Of course, it all depends. A tree in the wrong spot, like coming up through the kitchen, isn’t valuable at all, except to certain rather eccentric individuals who like that sort of thing. A tree also has intrinsic value depending on the board feet of lumber it contains. What it boils down to, I suspect, is that a tree is worth what it’s worth to you.
The United Nations has programs that put very high values on trees around the world based on the services they provide to natural ecosystems and the people who inhabit them. Theodore Roosevelt thought that trees were almost as valuable as children in providing hope for the country. Julius Sterling Morton, once Secretary of Agriculture, thought enough of trees to found Arbor Day. And of course he passed that love on to his son Joy, who built what is now the Arboretum in Lisle.
For years the city of Naperville has toyed with the idea of a mandatory tree replacement ordinance that would require citizens to replace any tree they remove with another tree, or trees if they are small ones, of equal value. They recently rejected the idea, citing homeowner rights, even though a commission they empaneled on the matter had voted to pass it.
Well, the Council must do what it thinks best for the citizens and for itself, since there is an election coming up, but one would like to imagine that in the future they might avoid having a panel go through that much effort if the Council knew it was going to reject the wrong conclusion.
A while back, another city commission voted to allow sidewalks to go around trees. Obsessive compulsive contractors had been cutting down lots of valuable parkway trees because they assumed the city wanted absolutely straight sidewalks. When the Council thought it through, they realized that they should have thought it through before, and they accepted the commission’s suggestion, much to the relief of homeowners.
Well there is another matter involving trees that needs thinking through. I live in an older, tree filled subdivision that was once promised buried electric lines, but still has 1950s electric wires draped like so much laundry through the trees behind our houses. Fortunately, our smart meters will now notify the city when the system shorts out, because we’ve never been able to get through on our cell phones.
Every summer, presumably to minimize such outages, the city hires a contractor to trim the trees around the wires. And every summer, a dozen angry homeowners, usually older people, end up in their backyards, cussing out the contractors while the crew sits on the grass and laughs at them for being so upset.
It’s the most common complaint about the city I hear, and I know exactly what they mean. I’ve written about my experiences with them, and how they butchered our 40-year-old blue spruce, even though it couldn’t possibly short the system and couldn’t allow someone to climb anywhere near the wire.
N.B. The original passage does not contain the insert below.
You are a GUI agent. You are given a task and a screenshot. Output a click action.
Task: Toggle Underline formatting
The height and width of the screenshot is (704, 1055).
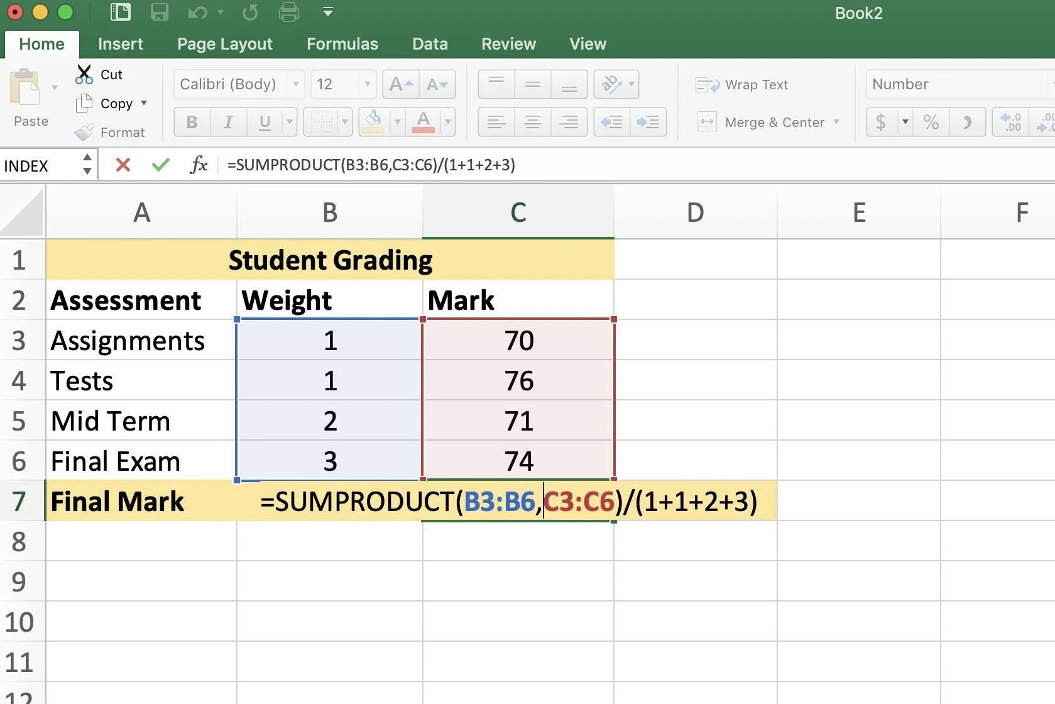click(265, 122)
They did it because the ordinance is vague and arbitrary, and because the foreman doesn’t like me.
Well, the Council has no business endowing a contractor with the full authority of the city without providing homeowners access to someone who can arbitrate disagreements and exercise what both the ordinance and the contractor seem to lack, common sense judgment. What is a tree worth? Not much after those guys get through with it.